Open MasterDuke17 opened this issue 2 years ago • 4 comments

I'm frequently searching CSV files with 20-30 columns, and when there's a hit it can be hard to know what the columns are. An option to print the first line of a file (either always, or only if that file had a match to the pattern) in addition to any hits would be nice.

MasterDuke17 avatar Aug 20 '23 18:08 MasterDuke17

Are you using --cvs-per-line for this?

In other words: I guess you'd only want the first line if it is a CSV file, right?

Or are you searching pure on text?

lizmat avatar May 09 '24 11:05 lizmat

I didn't know about/wasn't using --csv-per-line.

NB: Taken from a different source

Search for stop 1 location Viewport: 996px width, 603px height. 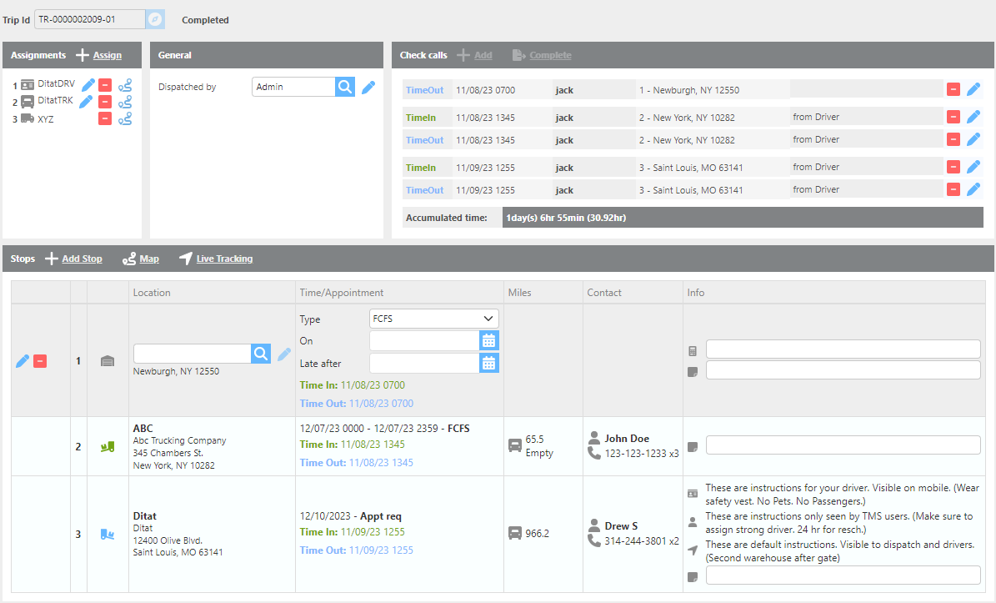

I guess I generally know it's they're CSV files, but for some reason I'm thinking of the print-first-line as a general option.

MasterDuke17 avatar May 12 '24 23:05 MasterDuke17

Then I guess you'd only want that printed if there is actually a match anywhere in the file. Not just for all files that are being searched, right?

lizmat avatar May 13 '24 08:05 lizmat

How about a --accept-first[=N] option. This would accept the first N lines as matches (with N being 1 if specified as a flag).

This would then always show the first line of any file inspected.

lizmat avatar May 13 '24 14:05 lizmat

@MasterDuke17

So I'm thinking of adding:

--always-first[=N] This will basically not call the matcher for the first N lines (with N defaulting to 1), but will always produce them as if they matched.

--also-first[=N] This is basically a special type of context: if there is a match, it will produce the first N (with N defaulting to 1) as context.

Would that make sense?

lizmat avatar Aug 18 '24 18:08 lizmat

Yep, that's pretty much exactly what I was thinking.